Advertising is rife with doomsayers.

It seems that half the commentators out there are speaking about the end of advertising as we know it, or worse. The consensus of such literature is that our present models of advertising are growing inefficient in an increasingly complex media environment populated with communication-saturated consumers.

While there are truths to be found in that opinion, what is missing is a deeper analysis of the forces behind the issues—the ultimate causes.

Instead of offering up the next quick fix or more well-worn analysis, I would like to take a look at the ultimate causes underlying the direction of advertising today; in my mind, they go much deeper than the often-mentioned fracturing of the mass media or the growing trend of consumer cynicism.

The ultimate problem lies in human nature vis-à-vis competition between advertisers, which is being played out today as a variant of the Garrett Hardin's well-known "Tragedy of the Commons."

I hope that through this type of exploration we can begin to move beyond the confused, quick-fix-focused and fad-obsessed behaviors of today's advertising, and begin once again to create sound long-term visions for our advertising. I want us to begin to think about sustainable advertising.

Without this understanding of ultimate causation, we stand prone and are maybe even doomed to keep repeating the same shortsighted missteps that have brought us to our difficult situation.

On the Topic of Commons

In 1968, Garrett Hardin published a revolutionary paper titled "The Tragedy of the Commons" in Science (162: pp. 1,243-1,248). I do not use the word "revolutionary" lightly; this short work has formed the theoretical foundation behind almost all subsequent environmental conservation efforts.

Hardin achieved such a lasting mark by providing an economic framework to understand the difference between resources shared by a community (the commons) and individually owned property, which he then used to undermine a deep-seated belief in the sustainability of laissez-faire solutions to our modern problems of pollution and overpopulation.

Hardin put forth the idea that commons are more prone to degradation than privately owned property, since individuals have little incentive to invest in the management and development of common assets compared with assets owned outright, while there is strong incentive to overexploit those shared resources.

Without checks and balances, selfish behaviors by individuals work to degrade the long-term value of shared community assets by a desire to maximize individual gain while externalizing individual costs to the community as a whole.

"The Tragedy of the Commons" begins by exploring the idea that some social problems do not have viable technical solutions, which are solutions that require little change in human values or morality to succeed.

In this discussion, Hardin quickly focuses on the issue of unconstrained population growth in relation to the finite resources of our world, which he understands to have no technical solution since any technical gains created by increases to population capacity are only delaying an eventual population crisis.

Despite any conceivable technology efforts, there will always be limits to how large a population can grow based on the finiteness of available resources. As Hardin puts it, "A finite world can support only a finite population."

This discussion of the viability of technical solutions allows Hardin to then take on the classic Adam Smith-inspired idea that the choices of individuals in a collective will naturally lead to an optimal solution to issues of resource management within a finite resource pool.
:::
* _TO BE DONE_:
1/ According to the advertising essay, in what year and in which journal did Garrett Hardin publish "The Tragedy of the Commons"?
2/ Condense the paragraph of the advertising essay beginning "Hardin put forth the idea" into one shorter sentence that keeps its main facts.
Answer using only the advertising essay.

Dataset excerpt:
:::
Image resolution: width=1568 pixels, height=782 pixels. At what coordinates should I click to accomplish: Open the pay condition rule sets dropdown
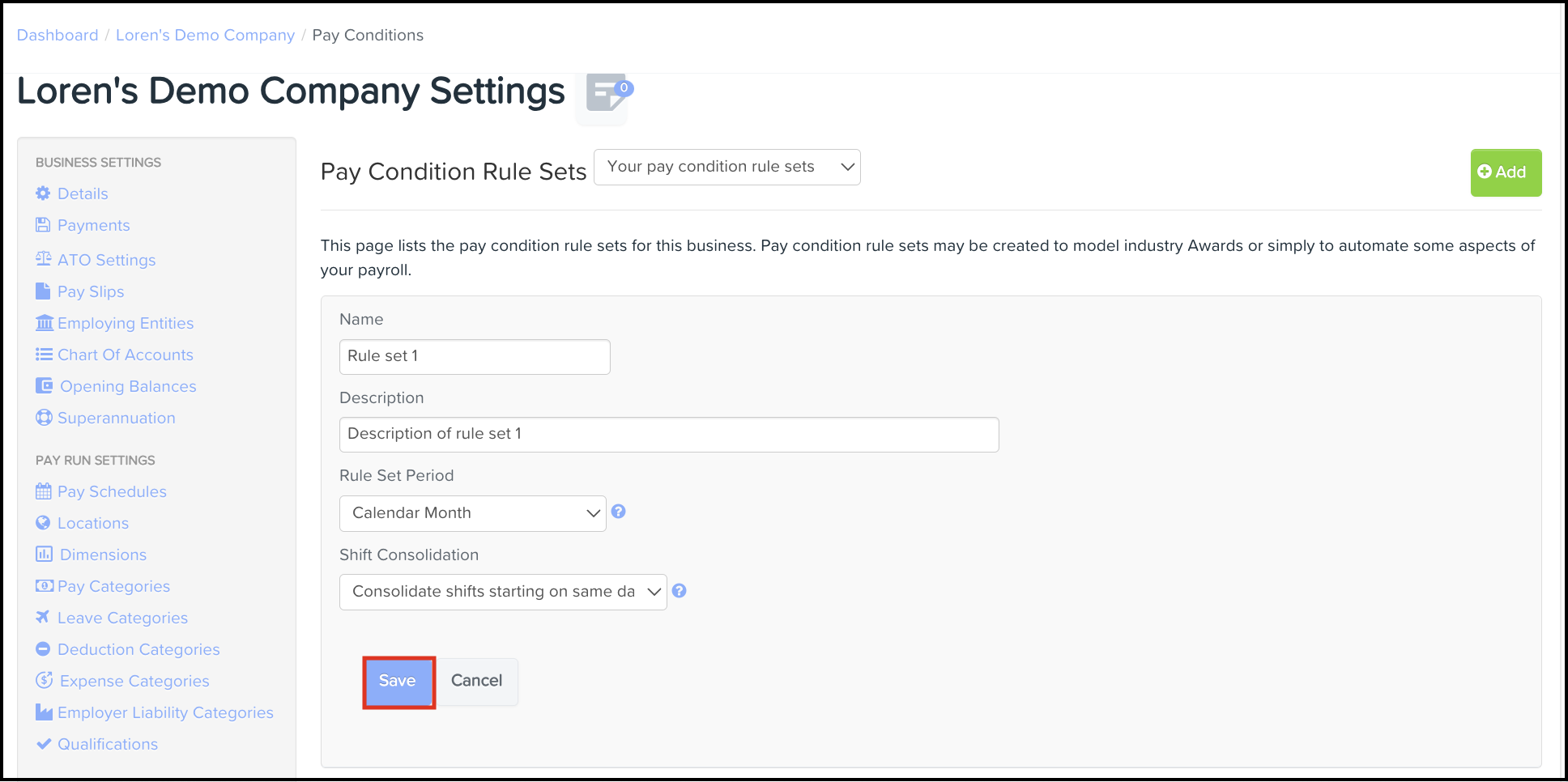[x=726, y=167]
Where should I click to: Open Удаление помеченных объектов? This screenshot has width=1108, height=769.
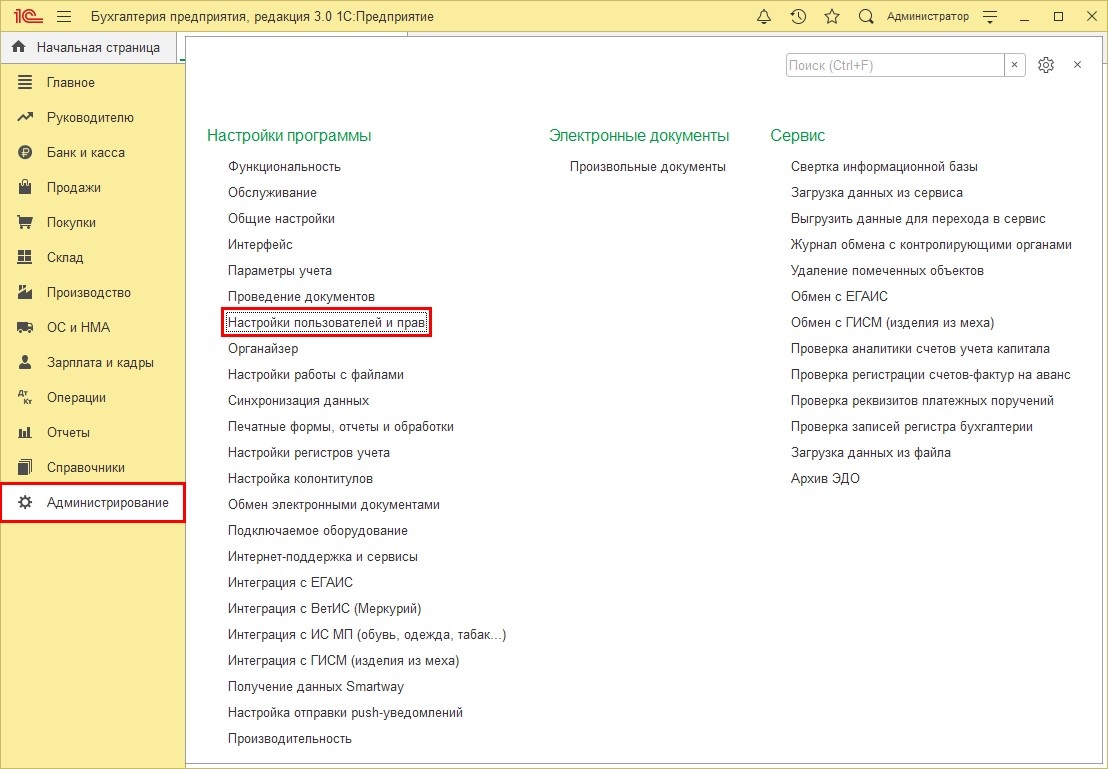pyautogui.click(x=887, y=271)
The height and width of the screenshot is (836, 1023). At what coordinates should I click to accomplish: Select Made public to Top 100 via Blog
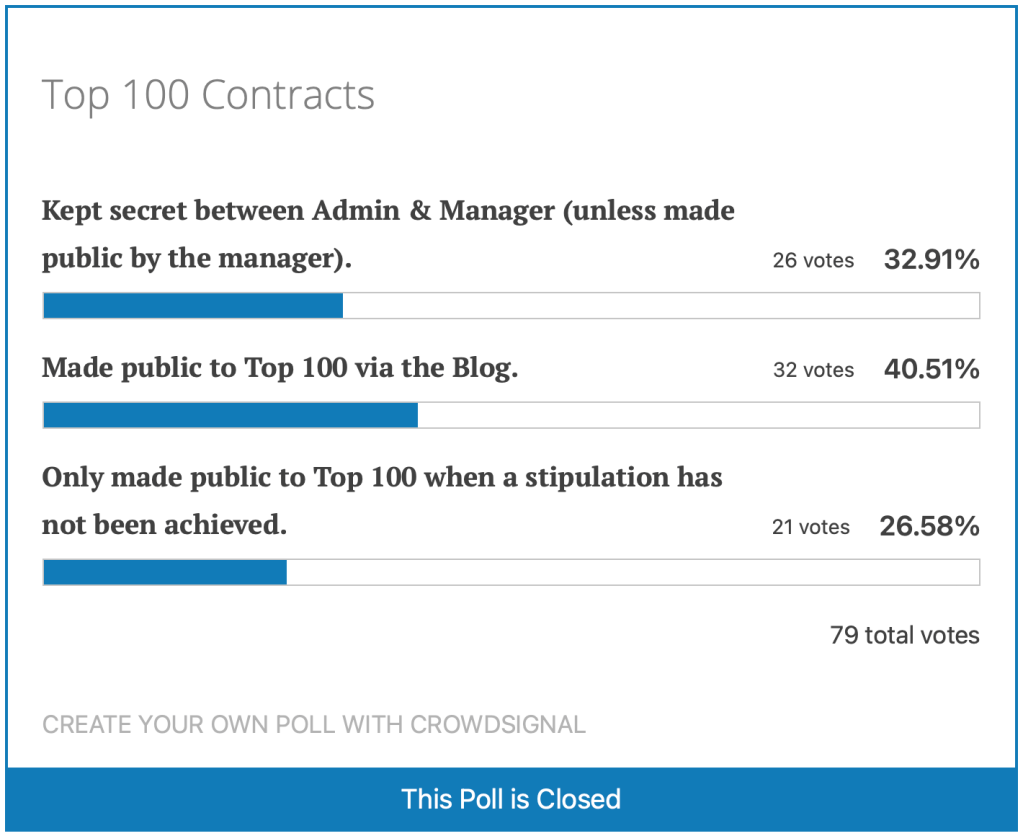[280, 369]
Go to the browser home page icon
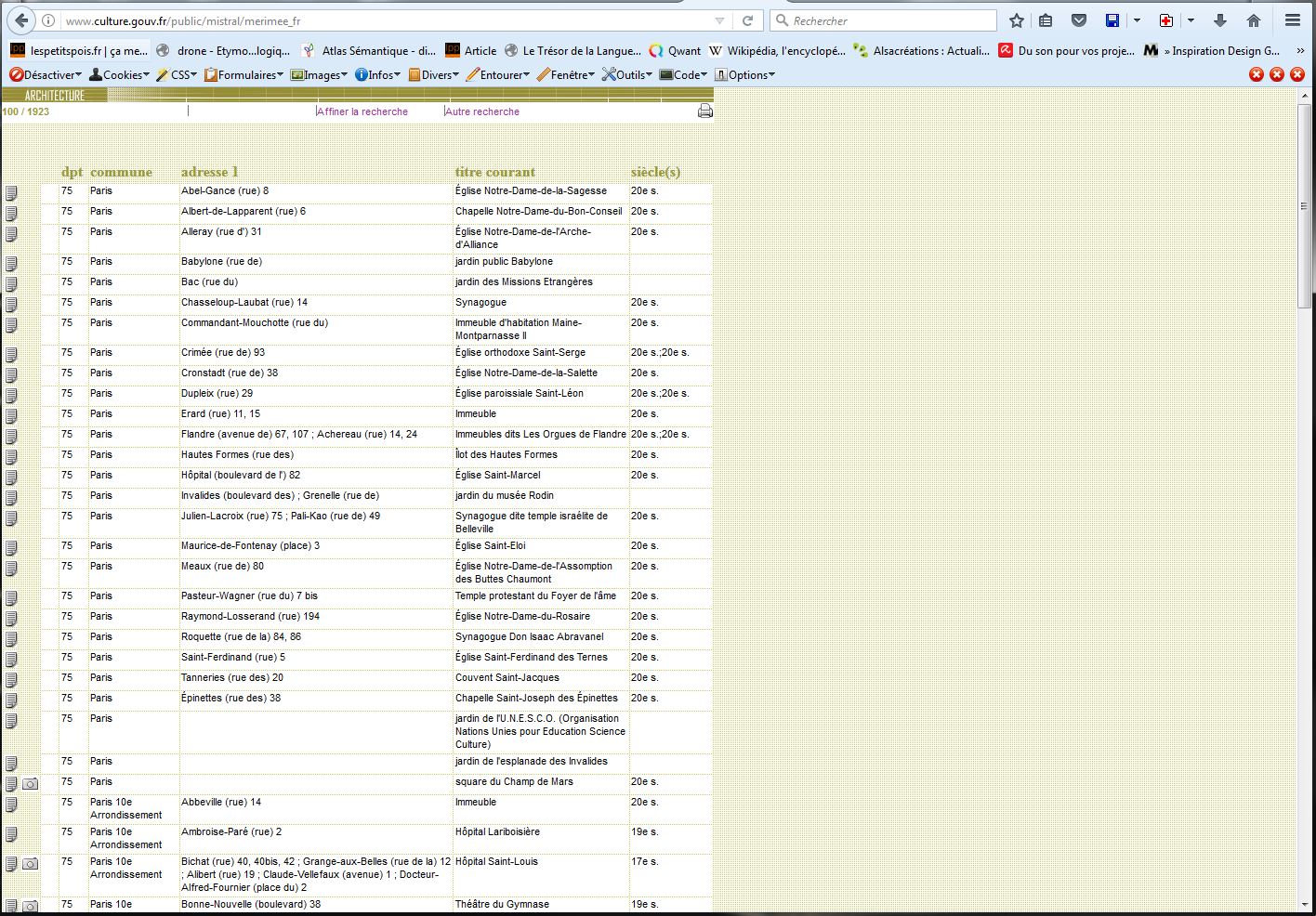This screenshot has width=1316, height=916. (x=1254, y=20)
:::
* _OUTPUTS FOR THE TASKS_:
1/ In 1968, in Science.

2/ Hardin argued that commons degrade more readily than privately owned property because individuals have little incentive to invest in managing and developing shared assets but strong incentive to overexploit them.